Good job!  Keep it up.  Your son will be so proud of you :)

Uzma_mom_of_2
by Silver Member on Jan. 31, 2016 at 9:36 PM
I'm glad you're getting real help that is making a difference.
MenopauseManiac
by Ruby Member on Jan. 31, 2016 at 9:36 PM

People on here seem to love me or hate me.  Well, at least I'm never boring.
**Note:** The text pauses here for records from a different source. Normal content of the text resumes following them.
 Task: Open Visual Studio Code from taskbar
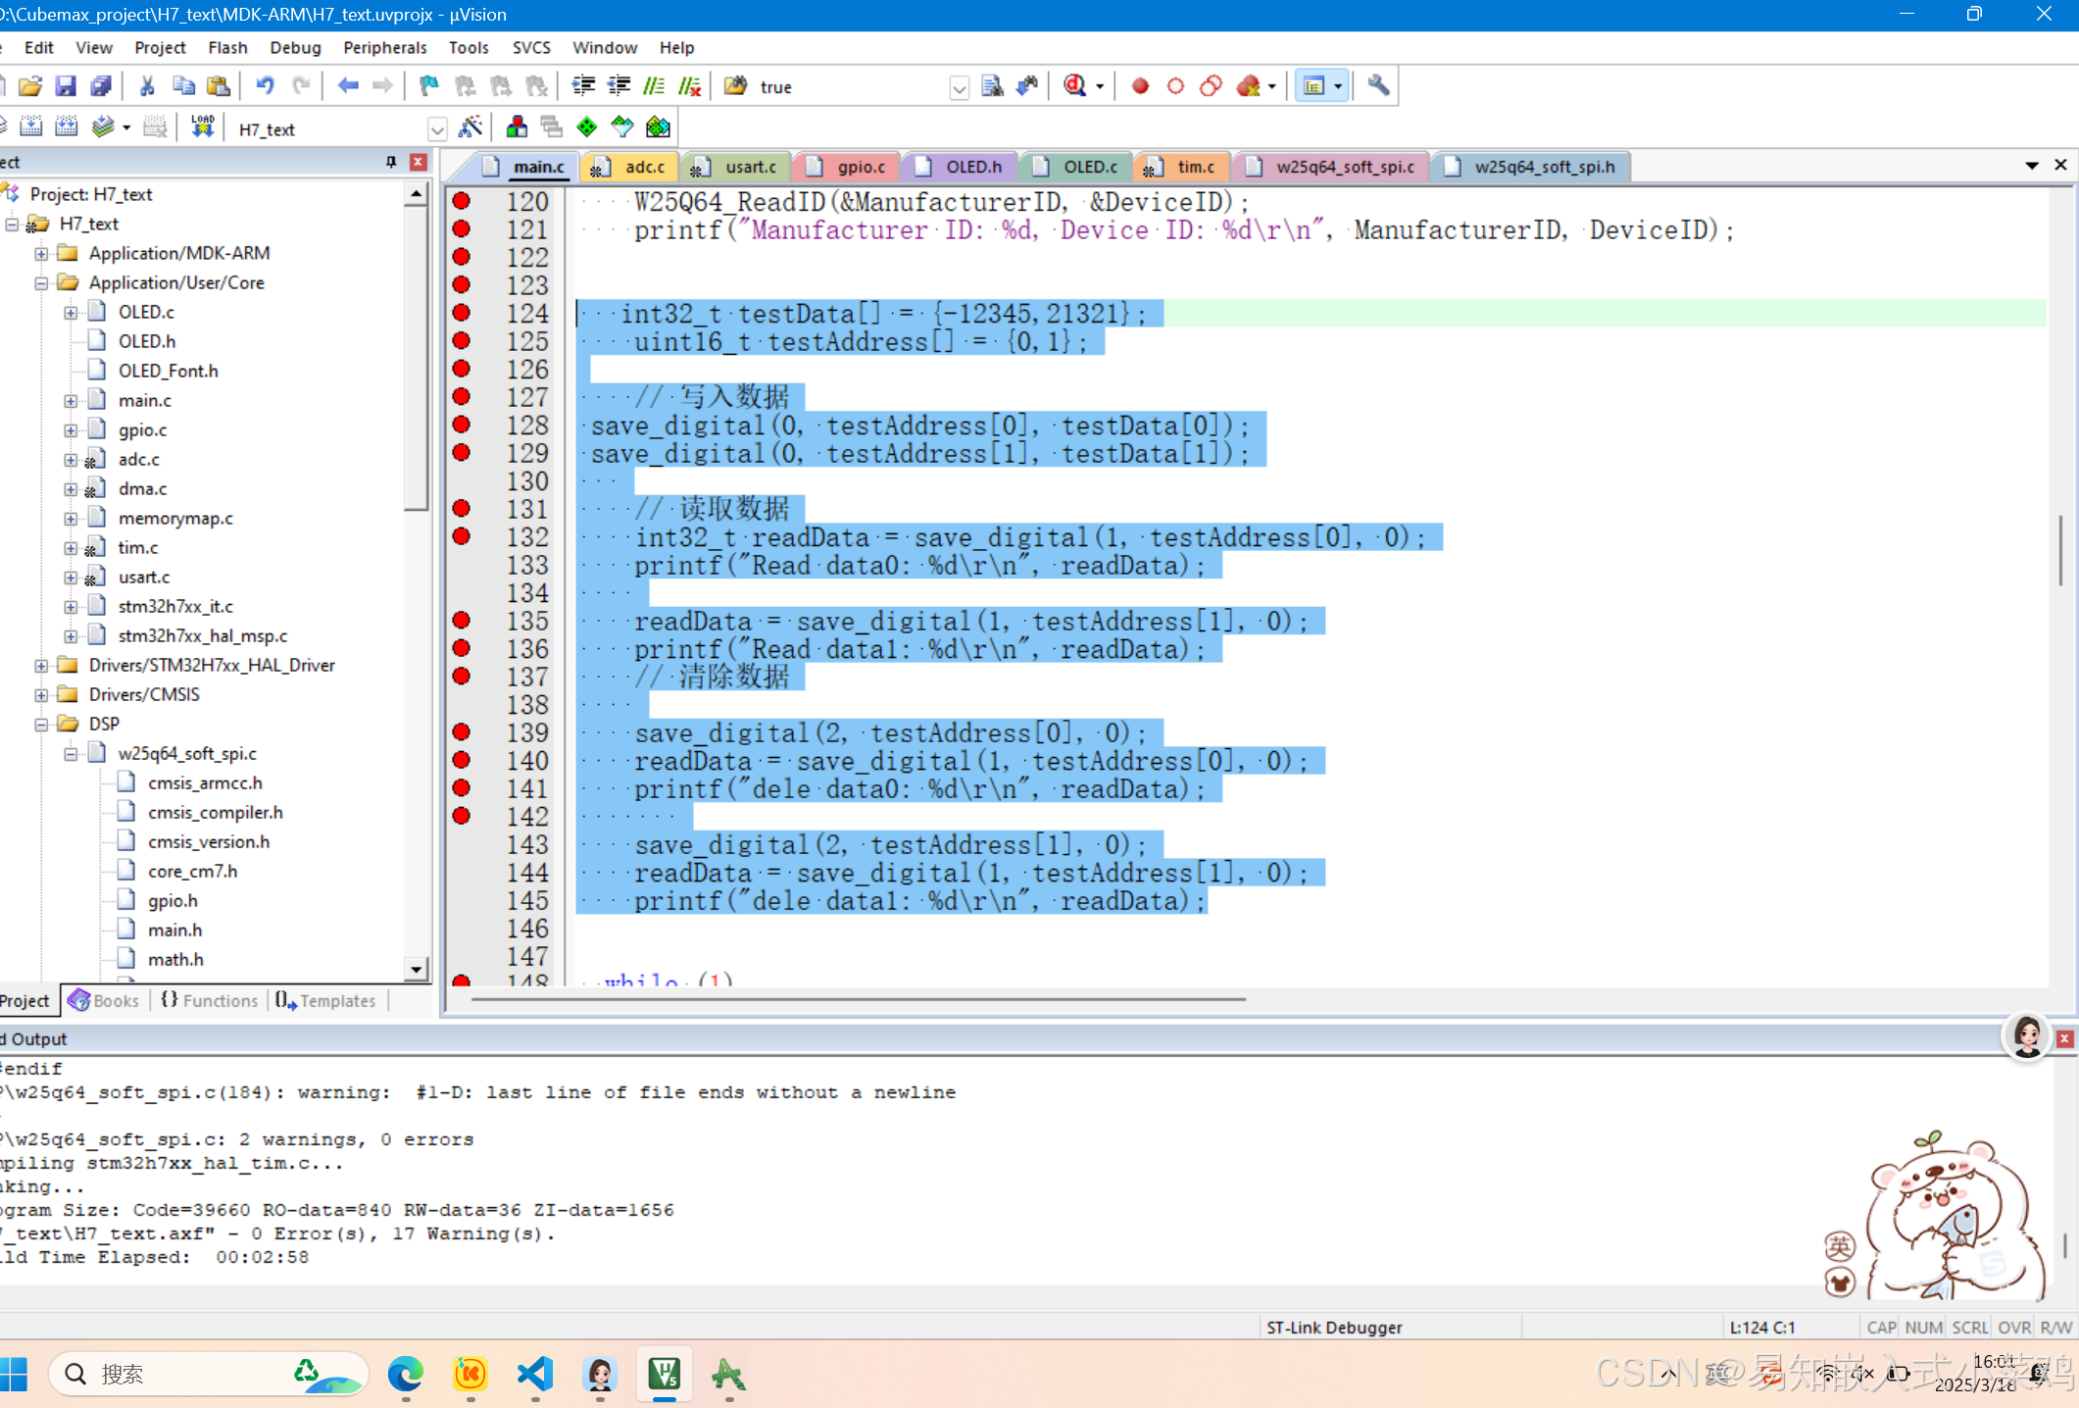(535, 1375)
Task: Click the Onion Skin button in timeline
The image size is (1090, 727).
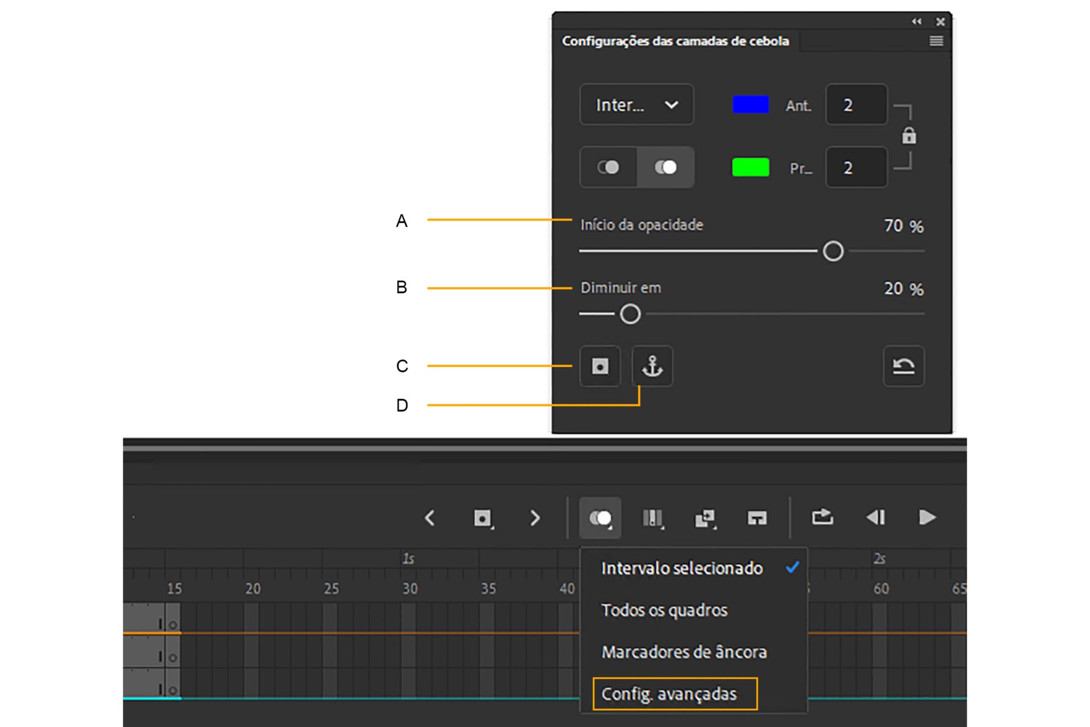Action: point(600,517)
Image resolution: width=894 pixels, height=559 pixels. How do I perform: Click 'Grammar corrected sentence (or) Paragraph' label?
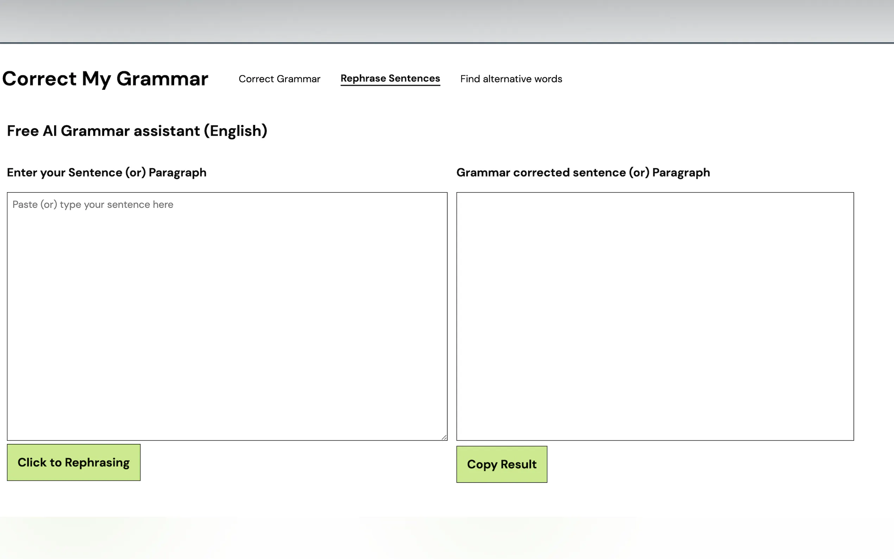point(583,173)
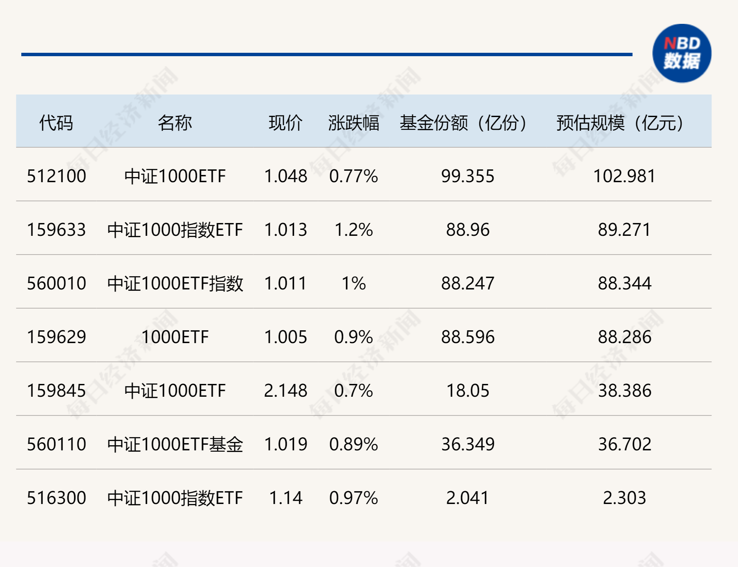The width and height of the screenshot is (738, 567).
Task: Click the 现价 column header
Action: tap(285, 123)
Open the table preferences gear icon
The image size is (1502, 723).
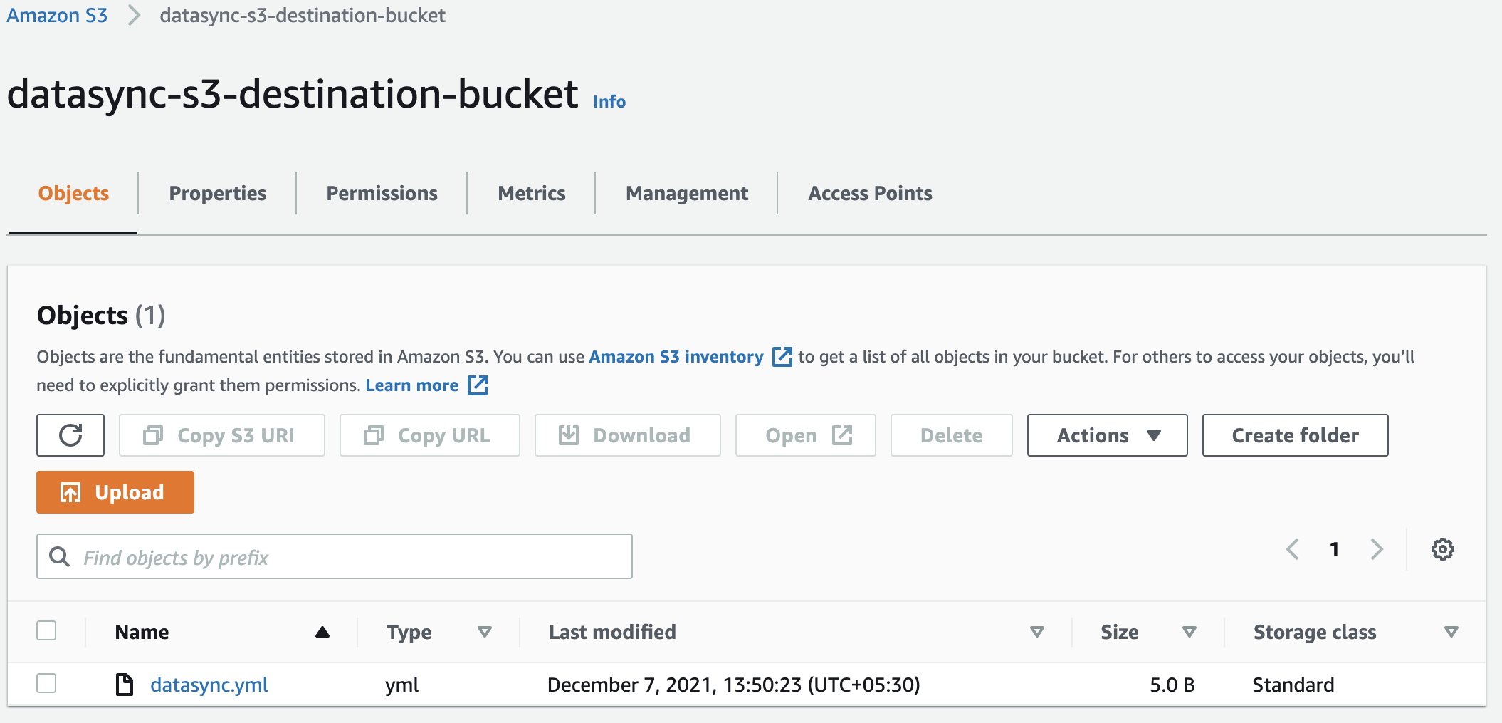(1442, 548)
Quoting Anonymous 1: I don't think I know who you are, but I'm glad you're getting the help you need. ((Big hugs))


ColleenF30
by Lube Girl on Jan. 31, 2016 at 9:39 PM

I am happy to hear things are looking up for you!!!

Anonymous
by Anonymous 2 on Jan. 31, 2016 at 9:41 PM
1 mom liked this

I noticed you were gone and enjoyed having fewer crazy bitchy rants and attacks on here.  You are not nice to others so I didn't miss you.  Hopefully whatever help you're getting is big. 

MenopauseManiac
by Ruby Member on Jan. 31, 2016 at 9:43 PM
6 moms liked this

Don't worry, I'll continue to put people in their place when they're being cunts.  You know, like people who say nasty things hiding behind an assnon.

Quoting Anonymous 2:

I noticed you were gone and enjoyed having fewer crazy bitchy rants and attacks on here.  You are not nice to others so I didn't miss you.  Hopefully whatever help you're getting is big. 


Anonymous
by Anonymous 3 on Jan. 31, 2016 at 9:44 PM
good
cutebaby06
by Ruby Member on Jan. 31, 2016 at 9:47 PM
Meh, didn't even notice you were gone.